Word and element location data

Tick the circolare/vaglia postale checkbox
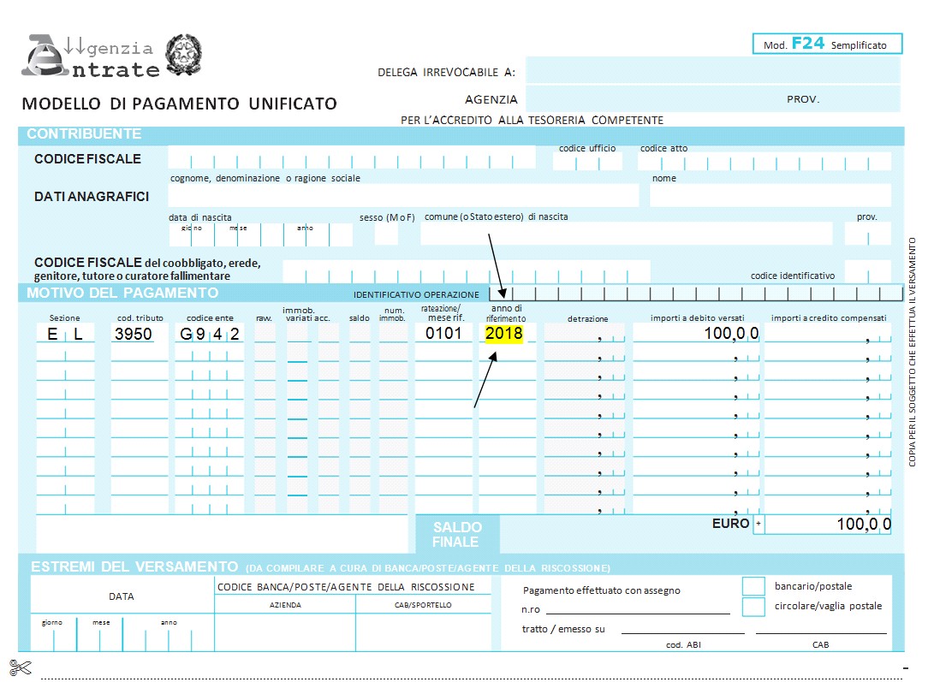Screen dimensions: 928x682 (x=753, y=607)
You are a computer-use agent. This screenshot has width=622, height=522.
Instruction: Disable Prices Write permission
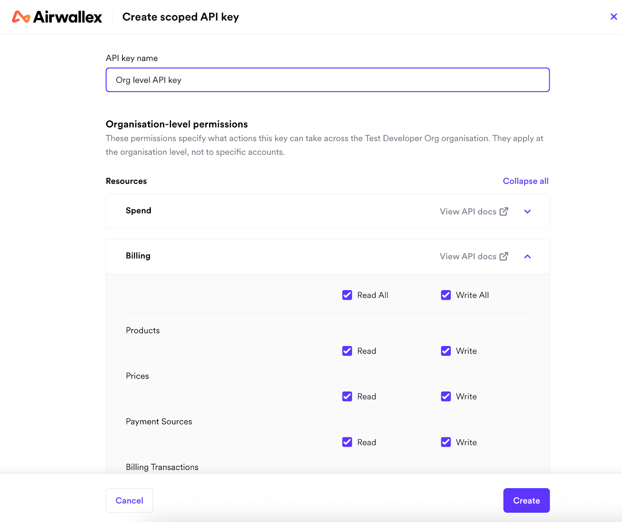(x=446, y=397)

* _Exercise goal_:
Write out every line of the records above word for word, leaving out the pictures.

* _Result of the task_:
Tick the circolare/vaglia postale checkbox
Screen dimensions: 928x682 (x=753, y=607)
You are a computer-use agent. This screenshot has width=622, height=522.
Instruction: Disable Prices Write permission
(x=446, y=397)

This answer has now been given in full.